Veronica . . . said...

You have a point Zack. Kristeva actually says that we are the only society (the "Western World" homogenized) to not have a culture per say. In place of traditional culture we have consumerism. That would be why one mega city looks like the next, no matter what country.

I was thinking more culture in terms of man-made facets of life. But in a more specific sense, there's good culture. Then there's ... anti-culture? No idea.

Anonymous said...

I think you're right: the Psalmist would fight for the discovery of him/herself again. This is an excellent piece of recognizing the conflict of a being in the world – a world toward which I can never know wholly or holy.

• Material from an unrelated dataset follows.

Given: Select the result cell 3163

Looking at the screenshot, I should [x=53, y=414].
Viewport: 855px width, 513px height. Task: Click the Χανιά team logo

When I say this, I don't mean because we're Christians. I mean that I cannot wholly know the world or sync with it because I'm human. I think St. Paul might call this longsuffering; but I'll go with the OT and battle the fiery angels and will of God, or the will of culture, as I'm not sure which is which.

rabble, rabble, rabble...

amanda + daniel said...

i think i agree too. your words are a breath of fresh air. thanks.

amber said...

I like the tension between this post's reference to the Psalmist being rescued from the "land of silence" and your last post, which spoke of meaningful silence. The empty white noise of fragmentation versus silence that fills and sustains.

Anonymous said...

I just had to say I really appreciated this post - and I have some further thoughts along the lines you, Kristeva and the Psalmist have set out...but no time at the moment to put them down. But I did want to say I really appreciated this post.